Consider packing a tarp to lay on the ground under the tent. This helps protect the floor of the tent from tearing on roots and rocks. We cut the tarp to be about eight inches smaller than the floor of the tent so it stays completely underneath it. A tarp that is larger than your tent’s footprint will do just the opposite of what you want. It will collect the water that runs off your tent and direct it nicely under the tent floor.
And, take a small rug to put down in front of your door. Even if it gets a little wet, it will help you keep the mud out of the tent and off your clothes, sleeping bag, and other gear. And, since it’s really nice to have a large area at the door that is out of the constant downpour, a second tarp, 6’ by 8’ or larger can be rigged up over the threshold of your tent, and extend 6’ or more in front is really a good option to have. This helps you open up the zippered entrance without getting a bunch of rain too. If you go 8’ by 16’, you can cover the picnic table and have a nice, cozy, vestibule, dry and ready for your enjoyment.
Don’t dismiss the satisfaction you receive when you’re snug under a dry tarp or tent, listening to the rain pitter-patter, while you sit dry and warm, enjoying a hot cup of cocoa or coffee, reading or even just watching the campground as it adjusts to the weather.

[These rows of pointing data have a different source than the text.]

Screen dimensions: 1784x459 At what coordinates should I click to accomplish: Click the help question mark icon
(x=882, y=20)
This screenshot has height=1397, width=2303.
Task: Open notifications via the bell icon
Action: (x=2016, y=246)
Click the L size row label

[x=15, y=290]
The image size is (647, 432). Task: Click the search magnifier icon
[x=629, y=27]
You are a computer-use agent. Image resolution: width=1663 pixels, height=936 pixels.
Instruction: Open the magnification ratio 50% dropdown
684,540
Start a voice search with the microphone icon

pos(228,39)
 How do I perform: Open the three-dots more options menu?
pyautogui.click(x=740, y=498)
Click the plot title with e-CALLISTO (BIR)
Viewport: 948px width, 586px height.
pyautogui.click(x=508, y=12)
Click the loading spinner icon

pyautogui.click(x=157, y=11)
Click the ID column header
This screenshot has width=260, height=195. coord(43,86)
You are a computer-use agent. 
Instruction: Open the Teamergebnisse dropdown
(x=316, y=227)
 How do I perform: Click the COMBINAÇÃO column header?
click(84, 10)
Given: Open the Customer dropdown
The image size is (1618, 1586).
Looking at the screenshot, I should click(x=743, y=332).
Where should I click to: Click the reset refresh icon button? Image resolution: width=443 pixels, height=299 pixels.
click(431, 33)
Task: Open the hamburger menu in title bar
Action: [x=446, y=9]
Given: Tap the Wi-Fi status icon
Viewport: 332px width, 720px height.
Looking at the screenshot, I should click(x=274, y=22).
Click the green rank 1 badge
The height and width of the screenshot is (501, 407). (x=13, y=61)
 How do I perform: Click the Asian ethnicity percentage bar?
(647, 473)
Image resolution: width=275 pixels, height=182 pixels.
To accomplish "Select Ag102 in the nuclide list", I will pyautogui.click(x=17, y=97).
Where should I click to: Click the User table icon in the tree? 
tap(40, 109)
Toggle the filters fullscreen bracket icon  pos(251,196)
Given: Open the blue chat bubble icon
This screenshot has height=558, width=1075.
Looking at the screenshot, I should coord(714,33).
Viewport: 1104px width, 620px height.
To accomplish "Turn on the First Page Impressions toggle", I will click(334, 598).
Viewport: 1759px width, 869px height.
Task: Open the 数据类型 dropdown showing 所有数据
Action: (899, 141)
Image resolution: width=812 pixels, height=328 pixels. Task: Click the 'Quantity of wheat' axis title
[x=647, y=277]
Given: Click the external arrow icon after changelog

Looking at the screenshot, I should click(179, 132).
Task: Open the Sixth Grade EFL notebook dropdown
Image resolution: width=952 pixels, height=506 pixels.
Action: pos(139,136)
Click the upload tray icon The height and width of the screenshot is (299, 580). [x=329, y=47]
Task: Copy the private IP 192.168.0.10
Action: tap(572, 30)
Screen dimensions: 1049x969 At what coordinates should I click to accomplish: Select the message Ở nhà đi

One last note. When you go car camping on a rainy weekend you tend to use the shelter of your car or van more than usual. It’s a nice dry place to keep things out of the weather. On a recent rain-soaked trip we learned the hard way that after a weekend of opening doors to put things in and out etc. the battery wasn’t able to start the van anymore. Make sure you have jumper cables or some other plan to start things on Sunday afternoon. I now carry one of those portable battery packs to jump start the van.